• **Exercise instructions**
Rewrite the items from the line containing "You are a computer-use agent. The" through the end of the items, inclusive, substituting "button" for every "icon" and keeping everything else the same. Leave the pictures out of your answer.

Data entries:
====================

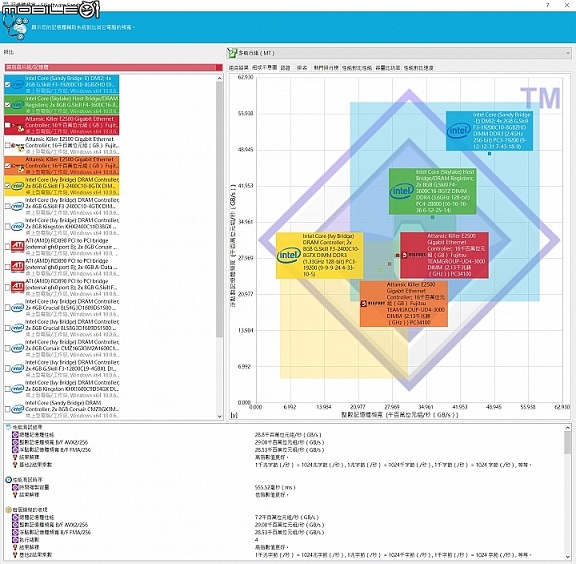Uncheck the yellow Ivy Bridge F3-2400C10 checkbox
The width and height of the screenshot is (576, 564).
(8, 186)
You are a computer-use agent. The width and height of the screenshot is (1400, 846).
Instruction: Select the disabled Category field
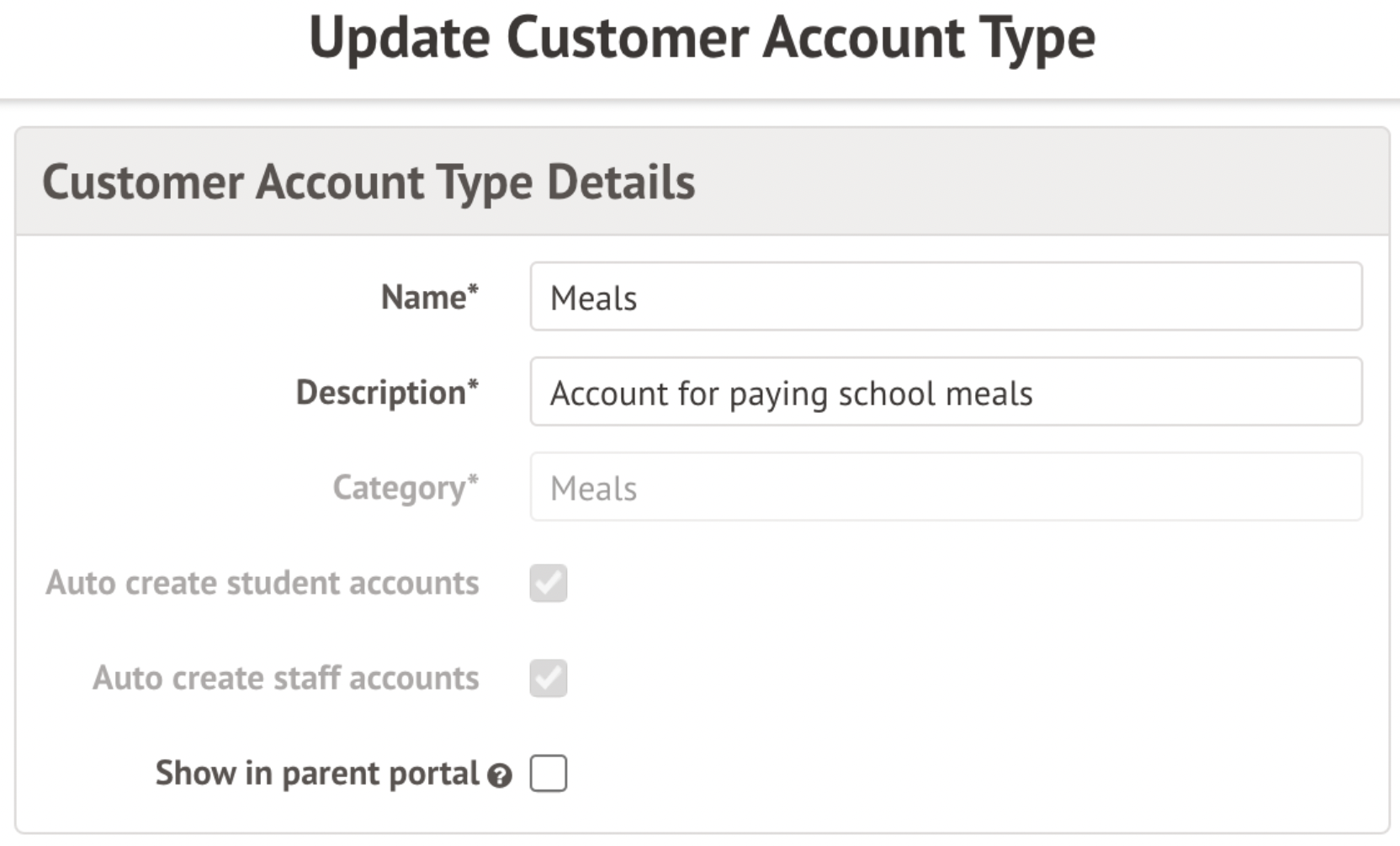pos(946,488)
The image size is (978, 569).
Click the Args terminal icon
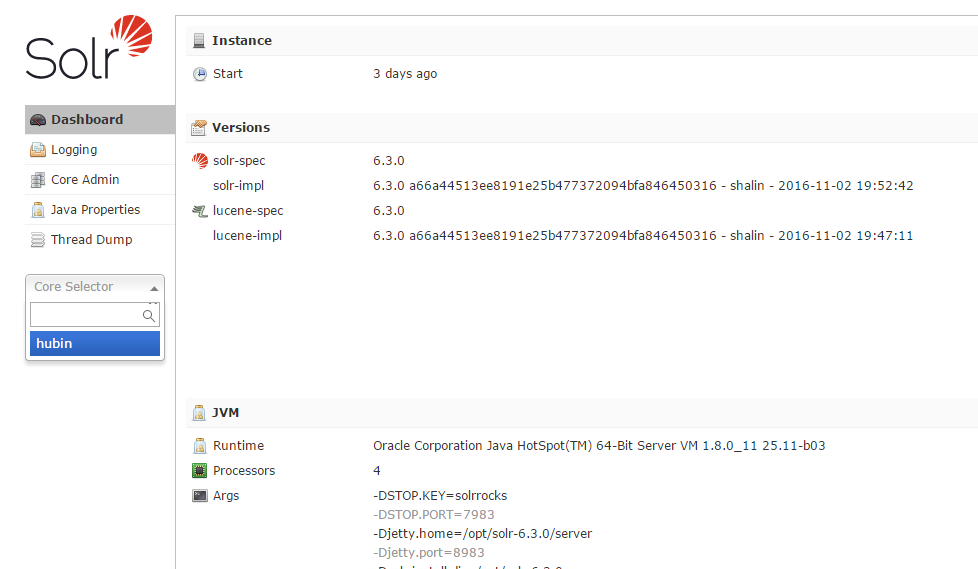point(200,496)
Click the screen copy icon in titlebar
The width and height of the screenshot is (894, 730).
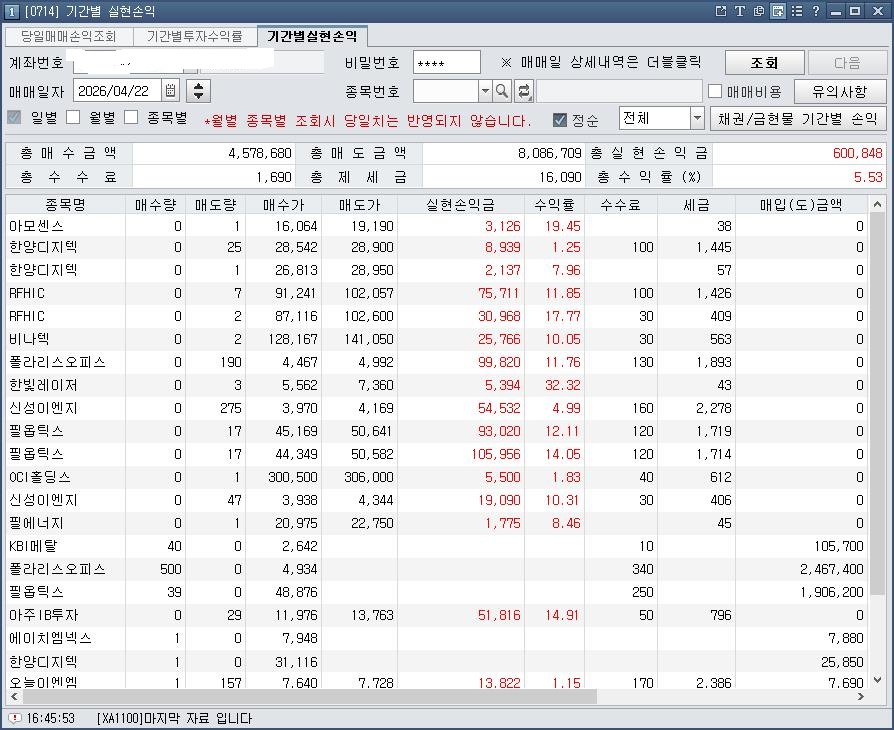click(x=759, y=11)
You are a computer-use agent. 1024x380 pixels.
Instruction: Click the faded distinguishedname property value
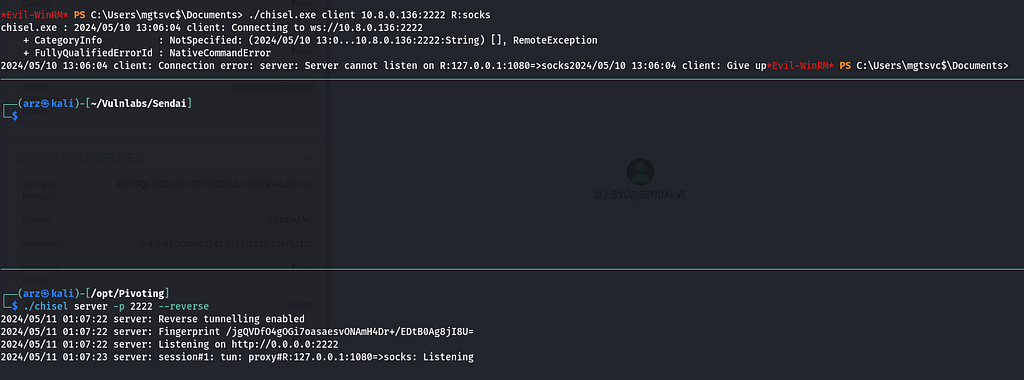pos(215,184)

====================

• **Response**
You are a computer-use agent. The width and height of the screenshot is (1400, 846).
Instruction: Select the disabled Category field
pos(946,488)
The image size is (978, 569).
Click the Args terminal button
point(200,496)
Click the screen copy button in titlebar
The width and height of the screenshot is (894, 730).
click(x=759, y=11)
You are a computer-use agent. 1024x380 pixels.
Instruction: Click the faded distinguishedname property value
pos(215,184)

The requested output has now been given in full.